In humans, eye color is an inherited characteristic and an individual might inherit the "brown-eye trait" from one of the parents.[1] Inherited traits are controlled by genes and the complete set of genes within an organism's genome is called its genotype.[2]

The complete set of observable traits that make the structure and behavior of an organism is called its phenotype. These traits come from the interaction of its genotype with the environment.[3] As a result, many aspects of an organism's phenotype are not inherited. For example, suntanned skin comes from the interaction between a person's genotype and sunlight; thus, suntans are not passed on to people's children. However, some people tan more easily than others, due to differences in their genotype; a striking example are people with the inherited trait of albinism, who do not tan at all and are very sensitive to sunburn.[4]

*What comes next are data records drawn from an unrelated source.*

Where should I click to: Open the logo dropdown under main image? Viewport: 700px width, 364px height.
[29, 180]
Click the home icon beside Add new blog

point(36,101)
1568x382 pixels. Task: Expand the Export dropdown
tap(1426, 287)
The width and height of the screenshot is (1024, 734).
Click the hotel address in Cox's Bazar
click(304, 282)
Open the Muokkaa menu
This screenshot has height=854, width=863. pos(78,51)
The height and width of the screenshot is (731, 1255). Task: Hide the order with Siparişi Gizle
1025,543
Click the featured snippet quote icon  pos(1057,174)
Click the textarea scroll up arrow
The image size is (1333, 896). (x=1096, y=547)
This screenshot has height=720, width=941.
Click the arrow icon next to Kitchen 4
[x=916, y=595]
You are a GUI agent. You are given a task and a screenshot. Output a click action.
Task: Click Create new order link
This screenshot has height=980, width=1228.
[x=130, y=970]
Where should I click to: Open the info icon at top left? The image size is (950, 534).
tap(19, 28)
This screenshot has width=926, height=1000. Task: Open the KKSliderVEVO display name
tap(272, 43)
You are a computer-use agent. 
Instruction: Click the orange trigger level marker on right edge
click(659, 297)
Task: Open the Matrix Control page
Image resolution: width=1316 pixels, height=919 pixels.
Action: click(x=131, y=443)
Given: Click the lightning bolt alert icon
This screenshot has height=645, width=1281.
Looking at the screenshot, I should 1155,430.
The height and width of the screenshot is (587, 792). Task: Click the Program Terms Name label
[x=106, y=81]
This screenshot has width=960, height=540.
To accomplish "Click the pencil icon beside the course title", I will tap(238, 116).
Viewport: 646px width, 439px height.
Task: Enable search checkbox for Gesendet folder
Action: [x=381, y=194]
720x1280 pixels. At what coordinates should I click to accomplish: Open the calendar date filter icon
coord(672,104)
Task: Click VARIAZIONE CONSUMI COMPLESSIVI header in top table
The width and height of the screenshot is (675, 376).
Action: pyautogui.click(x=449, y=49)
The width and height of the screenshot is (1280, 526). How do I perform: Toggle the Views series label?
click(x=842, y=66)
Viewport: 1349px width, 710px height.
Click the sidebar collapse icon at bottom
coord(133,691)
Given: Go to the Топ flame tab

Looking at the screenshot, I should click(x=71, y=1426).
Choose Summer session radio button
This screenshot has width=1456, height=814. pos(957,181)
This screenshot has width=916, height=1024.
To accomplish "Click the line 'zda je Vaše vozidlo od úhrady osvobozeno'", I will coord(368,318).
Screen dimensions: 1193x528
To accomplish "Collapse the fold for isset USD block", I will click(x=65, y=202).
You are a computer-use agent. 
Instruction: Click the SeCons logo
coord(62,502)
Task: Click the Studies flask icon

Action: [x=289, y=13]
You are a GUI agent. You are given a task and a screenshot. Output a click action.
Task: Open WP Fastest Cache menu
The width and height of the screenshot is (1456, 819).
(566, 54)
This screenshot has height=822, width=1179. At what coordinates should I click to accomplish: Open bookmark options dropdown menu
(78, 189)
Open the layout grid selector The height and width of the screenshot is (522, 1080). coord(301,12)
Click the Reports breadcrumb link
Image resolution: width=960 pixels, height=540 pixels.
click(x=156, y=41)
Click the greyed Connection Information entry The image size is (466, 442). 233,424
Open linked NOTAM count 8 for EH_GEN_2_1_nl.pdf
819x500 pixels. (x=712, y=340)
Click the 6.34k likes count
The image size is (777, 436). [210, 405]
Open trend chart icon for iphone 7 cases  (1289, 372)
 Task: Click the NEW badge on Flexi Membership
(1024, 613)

Heritable traits are known to be passed from one generation to the next via DNA, a molecule that encodes genetic information.[2] DNA is a long polymer composed of four types of bases. The sequence of bases along a particular DNA molecule specify the genetic information, in a manner similar to a sequence of letters spelling out a word. Before a cell divides, the DNA is copied, so that each of the resulting two cells will inherit the DNA sequence. Portions of a DNA molecule that specify a single functional unit are called genes; different genes have different sequences of bases. Within cells, the long strands of DNA form condensed structures called chromosomes. The specific location of a DNA sequence within a chromosome is known as a locus. If the DNA sequence at a locus varies between individuals, the different forms of this sequence are called alleles. DNA sequences can change through mutations, producing new alleles. If a mutation occurs within a gene, the new allele may affect the trait that the gene controls, altering the phenotype of the organism.[5]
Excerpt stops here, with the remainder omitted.